Accelerated action and transformative pathways’. Het motto voor het HLPF van 2020 had niet beter gekozen kunnen worden. Bij het Planbureau voor de Leefomgeving maken we momenteel een synthese van vijf belangrijke mondiale milieuassessments. Ook al komt ons rapport later, we lichten in het kader van het HLPF graag alvast een tipje van de sluier op.
Unanieme oproep tot urgente actie
Een unanieme oproep tot urgente actie. Zo willen we de vijf assessments typeren: UNCCD Global Land Outlook, het IPCC report on Global Warming of 1.5 C, UNEP’s 6th Global Environment Outlook, het IPBES Global Assessment of biodiversity and ecosystem services en UNEP-IRP’s Global Resources Outlook.
De assessments hebben gemeen dat de internationale gemeenschap de mondiale milieu-uitdagingen frontaal moet aanpakken. Zelfs bij een volwaardige uitvoering van de nationale mitigatieplannen rond de klimaatcrisis koersen we nog steeds af op 3 graden mondiale temperatuurstijging.
‘Business as usual’ betekent aanhoudende verandering van landgebruik en afname van bodemvruchtbaarheid. Negatieve trends in de natuur en in ecosysteemdiensten zullen waarschijnlijk doorzetten en mogelijk zelfs versnellen. Dat betekent dat we de internationale milieudoelen niet gaan halen. De trends brengen risico’s mee voor ons welzijn en voor het bereiken van de SDG’s.
Stapsgewijze verandering zal niet voldoen. Versnelde acties en transformaties zijn duidelijk nodig.

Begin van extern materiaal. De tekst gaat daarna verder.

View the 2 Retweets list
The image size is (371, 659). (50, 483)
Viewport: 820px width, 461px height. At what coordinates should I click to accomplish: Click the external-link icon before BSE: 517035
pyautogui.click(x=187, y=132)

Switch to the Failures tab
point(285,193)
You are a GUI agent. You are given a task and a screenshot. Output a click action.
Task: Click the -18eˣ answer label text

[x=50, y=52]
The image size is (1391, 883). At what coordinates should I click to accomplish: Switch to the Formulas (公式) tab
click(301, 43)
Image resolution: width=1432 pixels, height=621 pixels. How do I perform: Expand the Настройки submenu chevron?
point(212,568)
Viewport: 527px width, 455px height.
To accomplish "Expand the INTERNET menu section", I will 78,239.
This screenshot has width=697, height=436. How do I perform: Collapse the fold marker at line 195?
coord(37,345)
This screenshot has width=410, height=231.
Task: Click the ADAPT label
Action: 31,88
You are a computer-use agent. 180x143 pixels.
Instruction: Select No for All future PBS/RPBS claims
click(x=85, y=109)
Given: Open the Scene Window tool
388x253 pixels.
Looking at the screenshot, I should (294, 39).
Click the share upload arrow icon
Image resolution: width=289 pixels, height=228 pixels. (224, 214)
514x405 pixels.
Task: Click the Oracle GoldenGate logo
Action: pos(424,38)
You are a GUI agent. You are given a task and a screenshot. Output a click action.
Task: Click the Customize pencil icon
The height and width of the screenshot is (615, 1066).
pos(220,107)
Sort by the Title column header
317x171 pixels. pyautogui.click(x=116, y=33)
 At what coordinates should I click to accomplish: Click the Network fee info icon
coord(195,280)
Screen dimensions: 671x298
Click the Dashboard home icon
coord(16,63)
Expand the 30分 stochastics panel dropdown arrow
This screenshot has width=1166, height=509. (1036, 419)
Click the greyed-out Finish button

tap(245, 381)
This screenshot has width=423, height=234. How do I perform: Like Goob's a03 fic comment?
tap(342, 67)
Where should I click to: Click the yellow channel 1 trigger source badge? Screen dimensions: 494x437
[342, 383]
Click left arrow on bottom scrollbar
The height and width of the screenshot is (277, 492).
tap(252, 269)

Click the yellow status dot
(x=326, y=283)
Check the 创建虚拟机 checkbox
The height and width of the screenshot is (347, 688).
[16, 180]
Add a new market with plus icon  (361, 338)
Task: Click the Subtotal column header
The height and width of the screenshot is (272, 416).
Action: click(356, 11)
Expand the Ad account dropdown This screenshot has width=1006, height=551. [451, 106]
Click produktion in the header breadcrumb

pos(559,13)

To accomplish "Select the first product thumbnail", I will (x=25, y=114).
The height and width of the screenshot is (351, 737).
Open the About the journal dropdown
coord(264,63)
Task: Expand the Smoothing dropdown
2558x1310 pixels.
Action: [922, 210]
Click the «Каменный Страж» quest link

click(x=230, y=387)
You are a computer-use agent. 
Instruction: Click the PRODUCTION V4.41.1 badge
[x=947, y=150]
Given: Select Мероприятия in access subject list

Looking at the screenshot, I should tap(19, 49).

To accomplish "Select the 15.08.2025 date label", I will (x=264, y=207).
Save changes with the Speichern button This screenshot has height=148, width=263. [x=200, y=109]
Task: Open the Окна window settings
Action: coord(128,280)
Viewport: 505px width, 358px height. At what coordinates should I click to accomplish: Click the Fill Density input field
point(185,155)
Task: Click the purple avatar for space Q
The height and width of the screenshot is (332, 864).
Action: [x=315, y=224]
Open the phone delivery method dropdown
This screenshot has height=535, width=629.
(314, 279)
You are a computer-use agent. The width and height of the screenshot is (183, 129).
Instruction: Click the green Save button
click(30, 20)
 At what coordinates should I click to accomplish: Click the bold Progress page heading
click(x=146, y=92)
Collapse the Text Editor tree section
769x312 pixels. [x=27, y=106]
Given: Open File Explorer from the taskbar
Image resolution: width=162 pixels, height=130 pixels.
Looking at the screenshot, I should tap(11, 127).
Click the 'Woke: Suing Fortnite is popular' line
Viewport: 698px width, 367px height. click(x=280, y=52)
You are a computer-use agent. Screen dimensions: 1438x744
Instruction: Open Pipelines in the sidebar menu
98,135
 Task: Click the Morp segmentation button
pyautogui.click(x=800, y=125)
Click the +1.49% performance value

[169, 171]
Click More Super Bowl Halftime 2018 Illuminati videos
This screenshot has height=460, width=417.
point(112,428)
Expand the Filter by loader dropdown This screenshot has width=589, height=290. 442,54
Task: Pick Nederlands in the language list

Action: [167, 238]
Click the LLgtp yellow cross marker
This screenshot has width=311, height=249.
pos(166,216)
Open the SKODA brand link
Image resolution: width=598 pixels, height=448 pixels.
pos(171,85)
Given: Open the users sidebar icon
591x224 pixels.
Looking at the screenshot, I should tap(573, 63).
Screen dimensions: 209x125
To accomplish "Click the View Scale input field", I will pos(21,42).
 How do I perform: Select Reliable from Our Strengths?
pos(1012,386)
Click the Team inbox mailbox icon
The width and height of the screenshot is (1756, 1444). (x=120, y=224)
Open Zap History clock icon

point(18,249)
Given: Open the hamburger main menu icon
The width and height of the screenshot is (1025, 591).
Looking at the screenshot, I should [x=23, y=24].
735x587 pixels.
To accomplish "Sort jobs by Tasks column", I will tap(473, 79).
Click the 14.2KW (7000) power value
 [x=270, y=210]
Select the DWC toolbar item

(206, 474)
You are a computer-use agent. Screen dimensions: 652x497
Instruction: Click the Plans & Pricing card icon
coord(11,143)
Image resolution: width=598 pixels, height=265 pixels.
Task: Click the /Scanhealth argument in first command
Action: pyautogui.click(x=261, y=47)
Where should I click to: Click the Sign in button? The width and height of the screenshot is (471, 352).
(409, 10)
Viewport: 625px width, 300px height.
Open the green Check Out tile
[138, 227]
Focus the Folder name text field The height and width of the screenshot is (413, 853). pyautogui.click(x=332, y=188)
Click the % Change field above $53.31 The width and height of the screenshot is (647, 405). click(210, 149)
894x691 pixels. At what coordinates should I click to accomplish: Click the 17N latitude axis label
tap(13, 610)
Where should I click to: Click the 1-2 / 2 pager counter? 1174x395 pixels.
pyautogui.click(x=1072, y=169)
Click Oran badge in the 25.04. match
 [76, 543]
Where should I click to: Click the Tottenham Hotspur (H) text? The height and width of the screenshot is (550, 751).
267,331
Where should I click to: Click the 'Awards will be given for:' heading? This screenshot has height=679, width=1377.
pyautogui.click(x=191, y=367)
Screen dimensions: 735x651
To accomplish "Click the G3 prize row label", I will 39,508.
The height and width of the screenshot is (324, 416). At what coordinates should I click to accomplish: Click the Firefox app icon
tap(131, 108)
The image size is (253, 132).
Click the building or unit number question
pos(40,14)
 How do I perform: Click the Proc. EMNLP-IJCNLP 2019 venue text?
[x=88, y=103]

Stapsgewijze verandering zal niet voldoen. Versnelde acties en transformaties zijn duidelijk nodig. Hoewel die boodschap niet nieuw is, is de resterende tijd om woorden in daden om te zetten wel aanzienlijk geslonken. Zie bijvoorbeeld een recent commentaar in Nature dat laat zien wat een verspild decennium betekent om alsnog de klimaatdoelen van Parijs te kunnen bereiken.
Dat de internationale gemeenschap tijd verloren heeft, betekent dat in de nabije toekomst het keuzemenu voor beleidsopties kleiner is geworden. De afwegingen voor het gelijktijdig behalen van verschillende doelen zullen ook pijnlijker worden.
Grondoorzaken en beleidscoherentie
Alle vijf assessments wijzen in dezelfde richting: elke aanpak gericht op lange termijn transformatie moet de grondoorzaken van milieuverslechtering aanpakken. Denk aan maatschappelijke waarden die ten grondslag liggen aan leefstijlen en productiewijzen, consumptiepatronen, ongelijkheid, externaliteiten, voetafdrukken en financiële systemen.
Een voorbeeld van zo’n benadering is dat financiële instellingen aan de slag gaan om fysieke, transitie- en reputatierisico’s als gevolg van biodiversiteitsverlies op te sporen in hun portfolio’s. Dat werd aanbevolen in een recent gepubliceerde studie van De Nederlansche Bank en PBL. Het is een belangrijke stap om de waarde van de natuur te incorporeren in het financiële systeem.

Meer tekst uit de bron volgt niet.